In my life, I sometimes wish I could capture that kind of single-minded focus, just do one thing and do it right (damn, now I am having a craving for fried chicken...), and be the absolute best at something.

But I know that thing, that whatever it is I don't have a word for, could be an illusion, too. Maybe no one is really ever allowed that "luxury." The luxury to sacrifice everything for one thing? Maybe it's a myth that anyone really gets to forget everything else in life to pursue a single goal. We're humans, not machines, and even if we're able to block out the world while we're on the field or in the moment, in life? Jorge Posada's son has had to have several surgeries on his skull. Andy Pettitte's father's heart is so weak his doctors don't want him to watch his son play anymore. Derek Jeter's sister suffered cancer. I don't think for a minute that any of these three athletes has been able to wall himself off in an ivory tower of sport.

Nor would they want to. It's a dream then, a nice but unrealistic dream, or one that could only really be pursued by the heartless, the selfish, or the deluded.

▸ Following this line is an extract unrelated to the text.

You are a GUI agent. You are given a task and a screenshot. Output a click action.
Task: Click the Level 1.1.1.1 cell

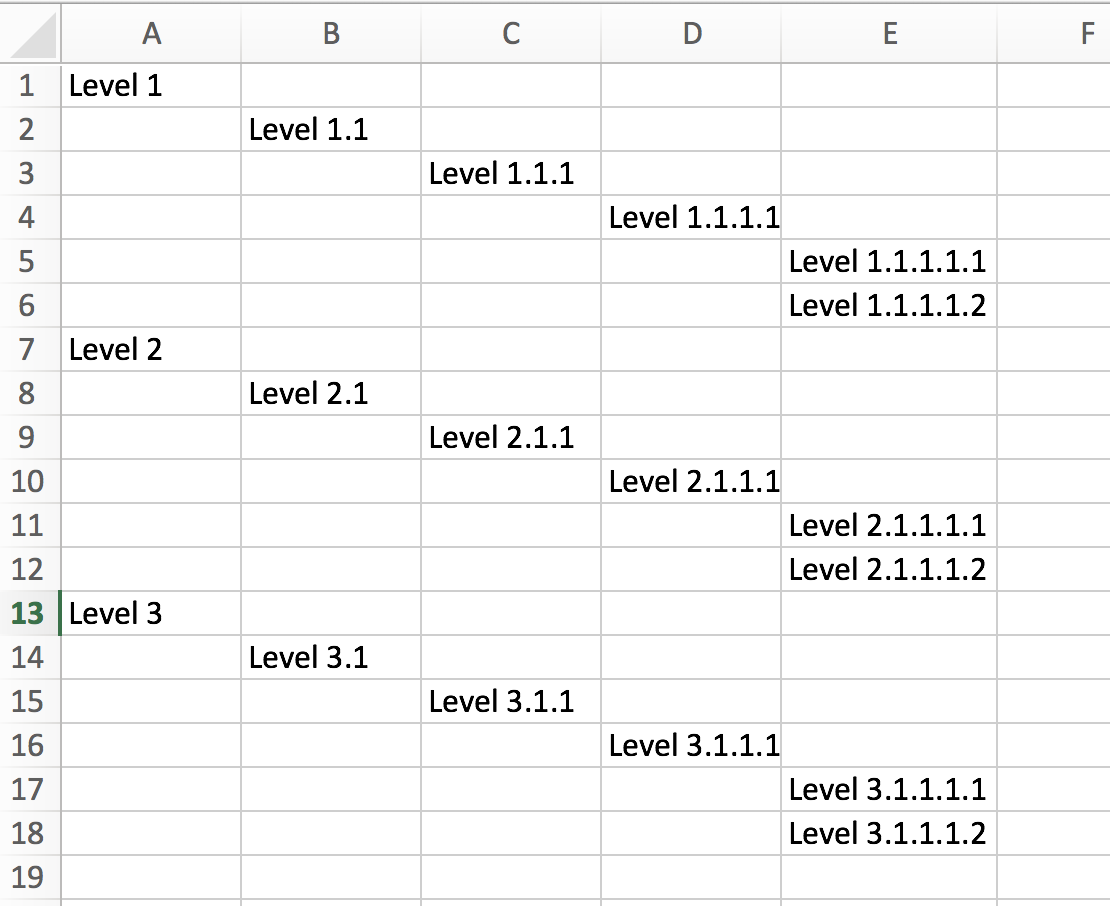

I do too many things in my life to be able to sacrifice some for the pursuit of greatness in one. Because I live under the constant hope that I can excel in many things, and succeed in many arenas, even if sometimes each thing takes me away from the others. I do, sometimes, need to shed some activities so that I do not completely pull away from the things which are most important to me, and most central to my being. Those are my family, my partner corwin, and my writing.

Oh, um, and the Yankees. Coming back to that sun-loving spectator in me, I realize that there is a word for complete and utter single-minded pursuit. Fanaticism.